Undoubtedly, there will be a reduction in liquidity going forward. Not all the capital that is classified as dry powder is truly discretionary and some of that will be the first to leave our market. We expect that competition will gently reduce and that will leave a strong pipeline of deals for investors, like us, that do have discretionary capital at their disposal.

What do you think it will take for an infrastructure debt manager to thrive through this turbulent period?

It is going to be a tough environment and that means that experience and sound risk management will become critically important again. We have just been through a lengthy bull market with falling rates, which has been forgiving to risky strategies. Those strategies are now going to be tested.

Managers like PATRIZIA that have been investing in infrastructure debt since before the global financial crisis and that have seen what can happen under challenging conditions will be in a stronger position. Having enduring access to capital is also important, and nothing will constrain investor enthusiasm and available capital-like investments performing poorly. There will be excellent opportunities ahead and those managers with clean, successful and lengthy track records will benefit.

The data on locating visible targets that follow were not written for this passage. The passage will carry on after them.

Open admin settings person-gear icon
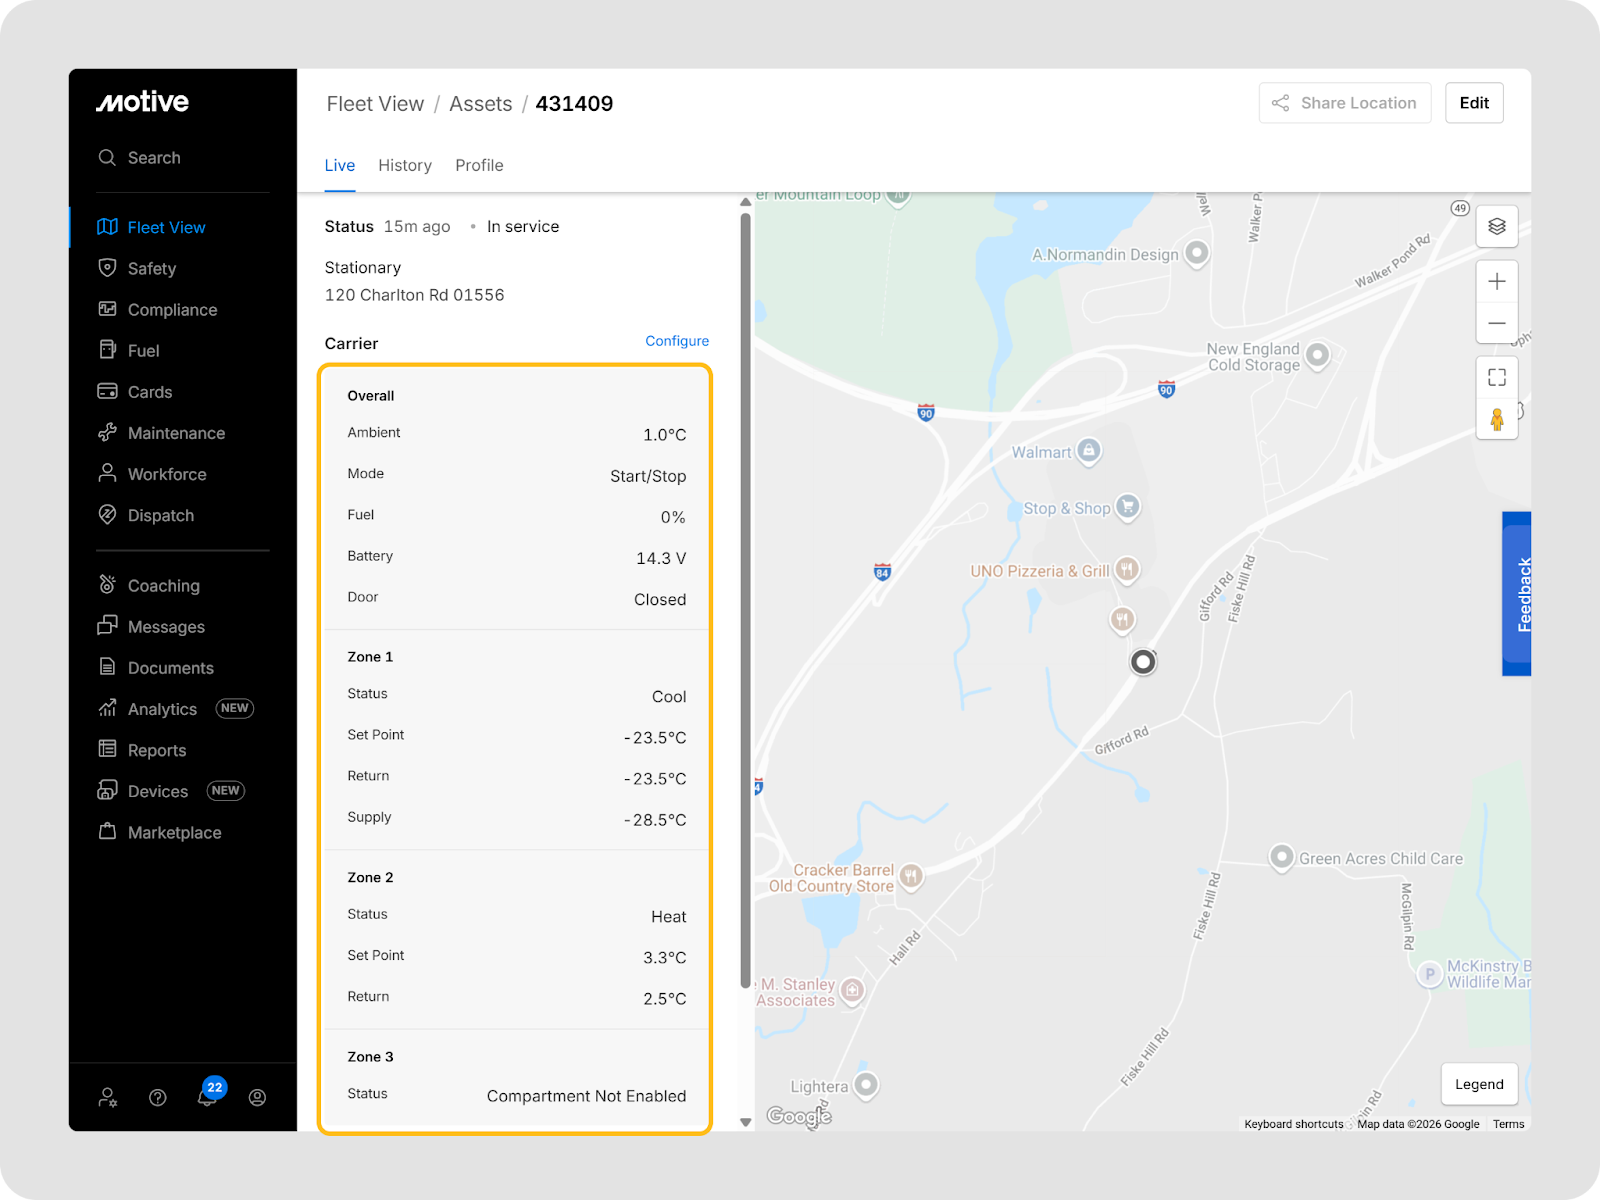point(108,1097)
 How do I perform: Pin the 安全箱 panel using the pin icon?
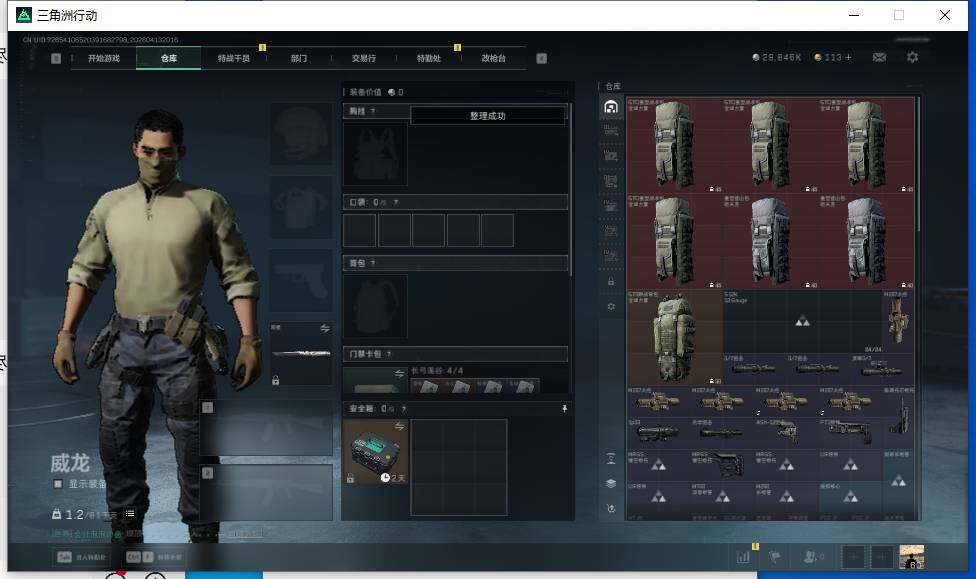562,407
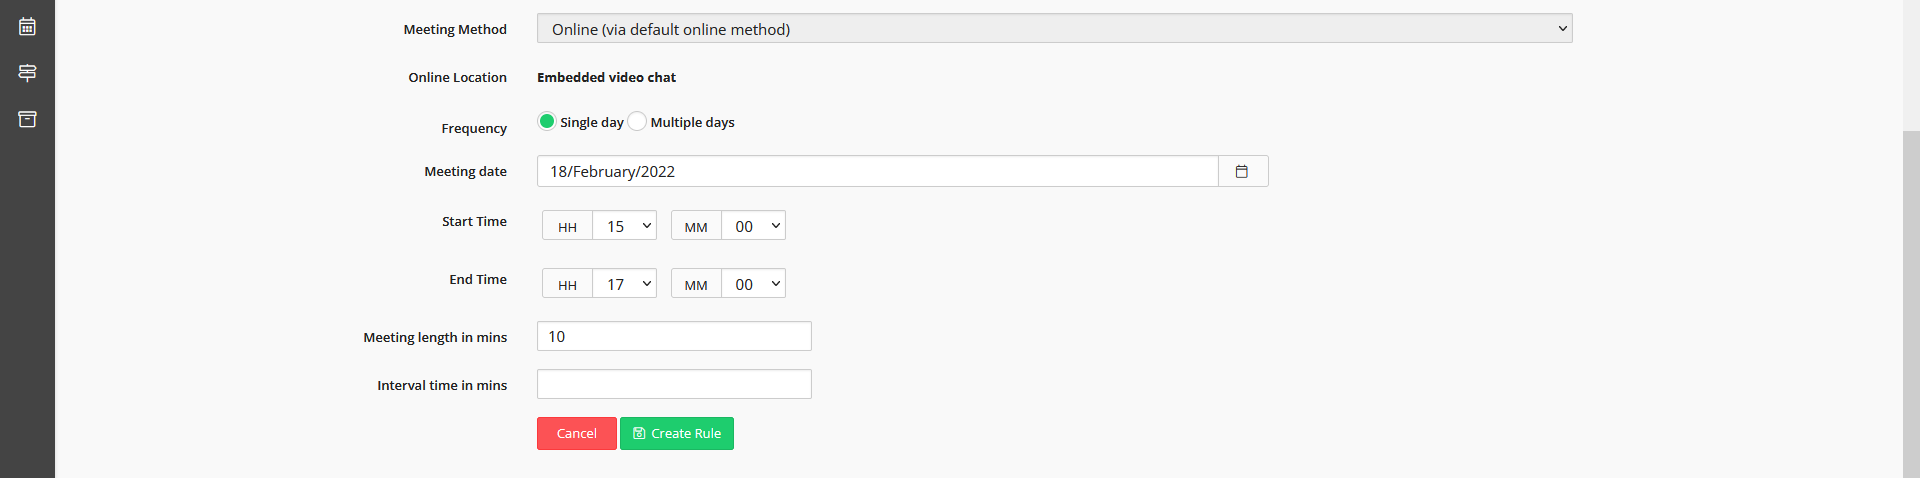The image size is (1920, 478).
Task: Click the Interval time in mins field
Action: coord(674,384)
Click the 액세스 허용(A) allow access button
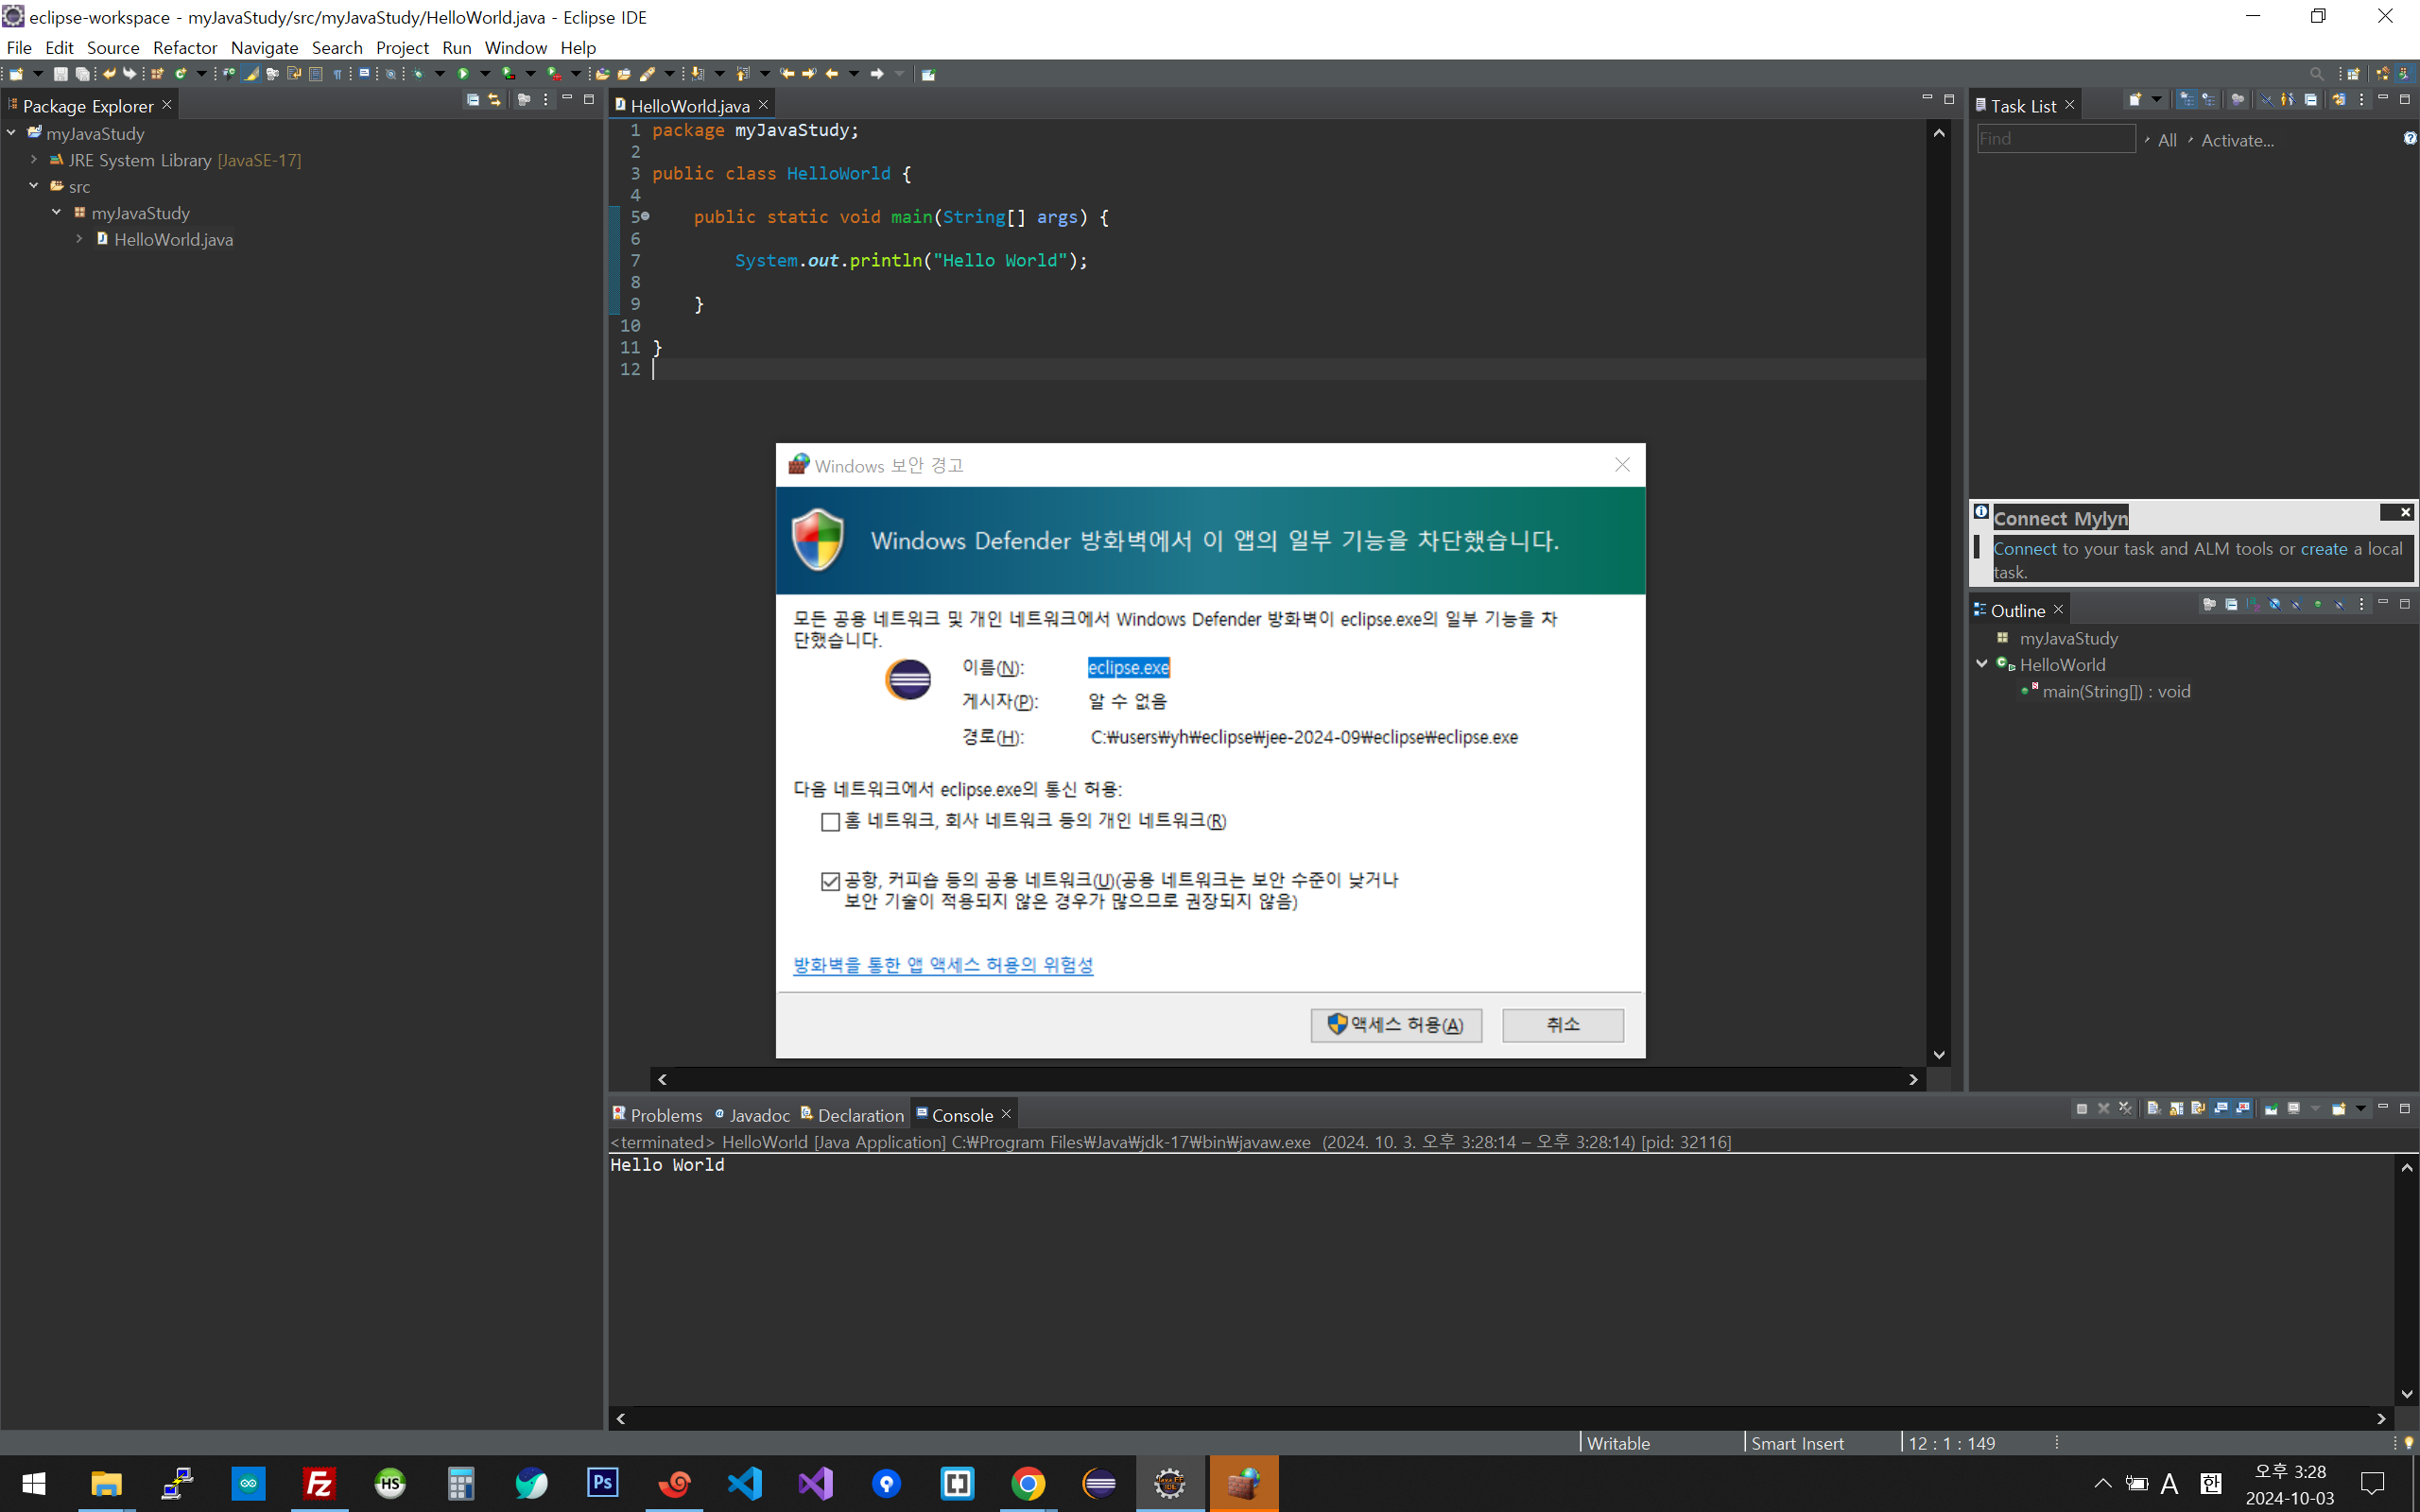 coord(1396,1025)
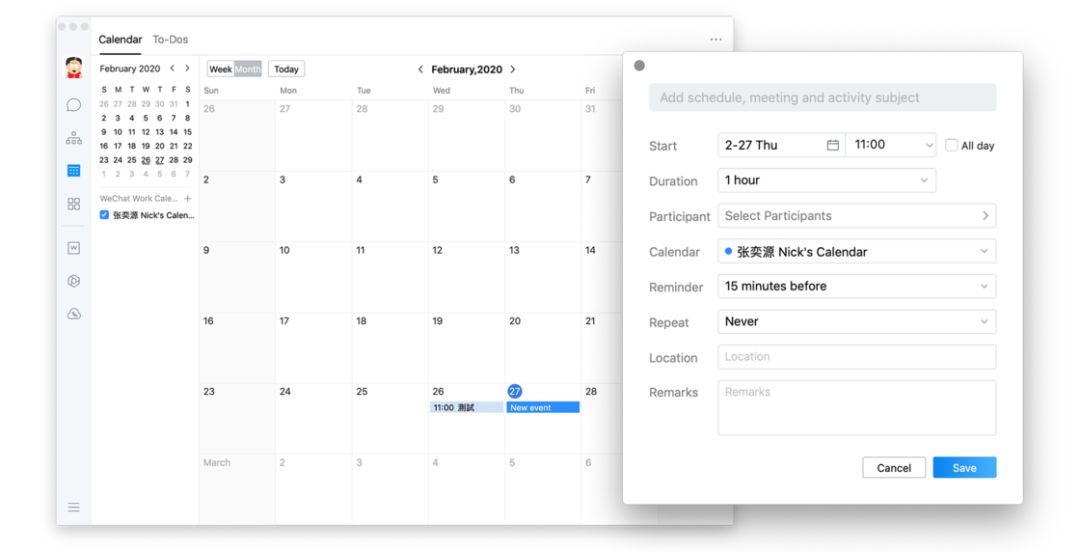Add a WeChat Work calendar with plus icon
The width and height of the screenshot is (1080, 552).
click(187, 198)
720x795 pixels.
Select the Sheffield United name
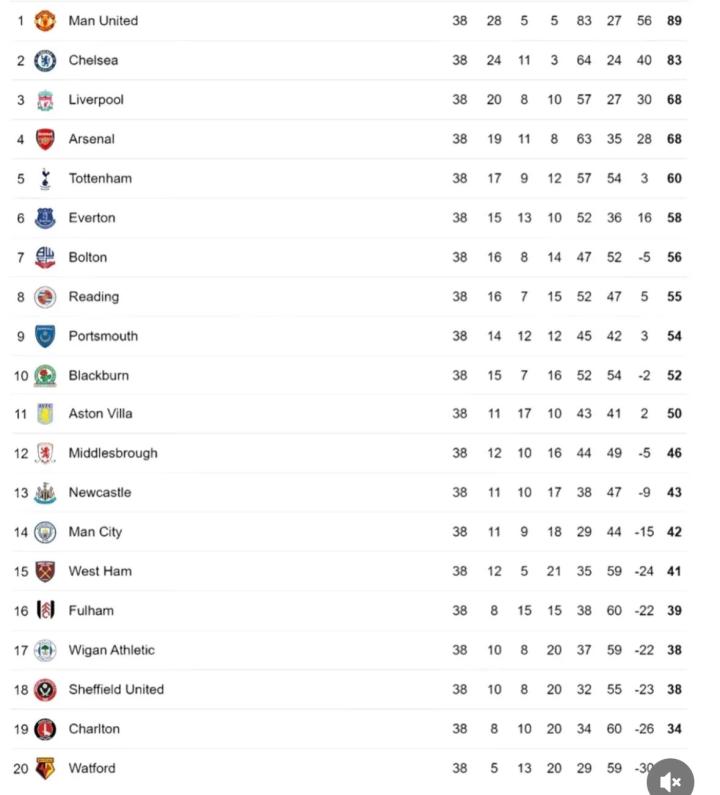(x=116, y=690)
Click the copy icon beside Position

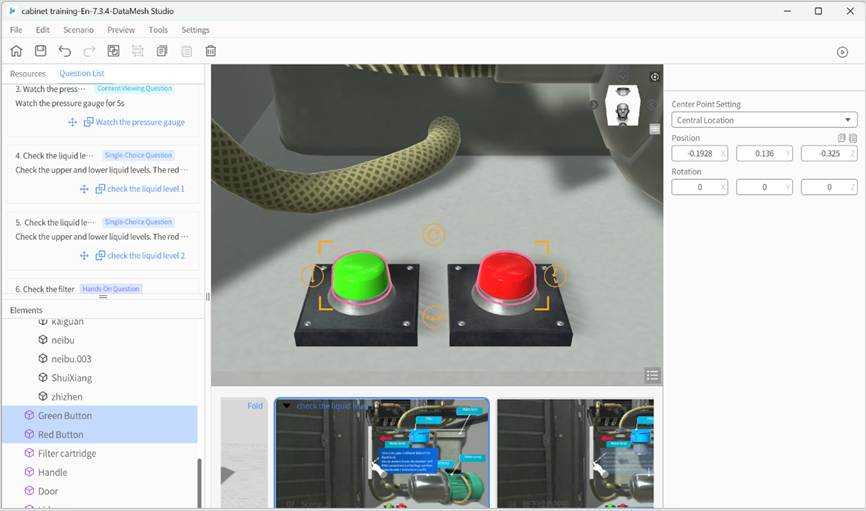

Which sectors or geographies are delivering the most interesting opportunities for you right now?

We are essentially unconstrained on sector within the infrastructure space. We look for the best relative value, as long as the transactions meet the highest sustainability standards.

Nonetheless, at times like this, we will gravitate towards more traditional business risk profiles and capital structures that offer clear inflation protection and low levels of refinancing risk. In practice, that means increasing exposure to core infrastructure assets which are supported by, inter alia, regulation, long-dated contracts or monopolistic positions such as utilities or communications infrastructure.

At the same time, however, declining liquidity in the broader market should bring other sectors, such as renewables, back into focus. It has been difficult to find good relative value within the renewables sector over the past few years, given the enormous amount of money that has been chasing deals in that space. We are now starting to see better-priced transactions that are more conservatively structured.

Similarly, from a geographical risk perspective, we will continue to minimise our exposure. We have always focused on OECD developed countries with our infrastructure debt strategy and will continue to do so.